University of Toronto
“Choose Your Verbs: the Role(s) of Games in Children’s Grammatical Instruction in Mid-nineteenth Century Britain”
A foundational if tedious subject for children of a certain class, grammar epitomized the pedagogical challenge of combining instruction and amusement. The first of Lindley Murray’s very popular grammars (1795) had been written to assuage the anxiety of female teachers. Soon, acknowledging small children’s understandable response to the subject, Murray produced an abridgement, a “form ... to preserve the larger work from being torn and defaced by the younger scholars” (1797). Perhaps it is remarkable that anything survives at all of children’s grammatical instruction.

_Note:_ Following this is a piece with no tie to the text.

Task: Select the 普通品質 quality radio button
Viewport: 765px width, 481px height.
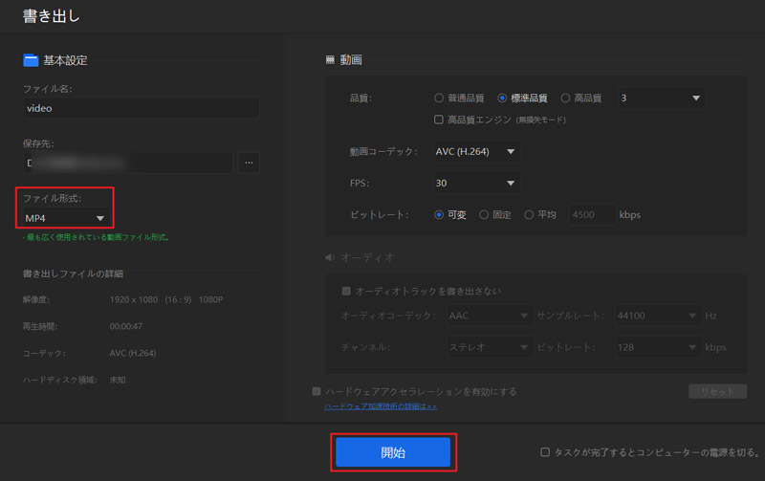Action: 439,98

Informed by my knowledge of earlier examples of the genre, this paper focuses on some mid-nineteenth century grammar games for children. These include but are not limited to some produced by well-known women educational writers: Jane Marcet’s Game of Grammar (1842) and Julia Corner’s The Play Grammar (1848). I’m keen to consider the games as material artefacts, especially given the ongoing role of grammar as marking such social divisions as class and gender. Like many instructional games, A Journey to Lindley Murray’s (ca. 1851) incorporated a map; it was also a jigsaw puzzle. Many of these games include, or consist entirely of, printed instructions, sometimes in the form of dialogues purporting to represent happy families or schoolchildren at play. To some extent this paper will consist of conventional analysis of printed text: indeed, the children represented in Jane Marcet’s Game of Grammar (1842) not unsurprisingly show “disappointment” to discover that their game is “nothing but a number of words printed on small pieces of pasteboard.” By comparing and contrasting the rules I’ve been able to examine, I’ll consider the extent to which games might genuinely have engaged children in the subject and enhanced their understanding of it, two classic problems of the subject. I will also interpret the dialogues in a more literary framework: some of the social implications of linguistic hierarchies and rules can be inferred from representations of rule-based engagements between children and adults, males and females: the games that I have seen so far have much to say about the potential pedagogical power of females, particularly mothers. Yet a game is just a game: to what extent do the games’ authors make claims for connections between the game and the world beyond?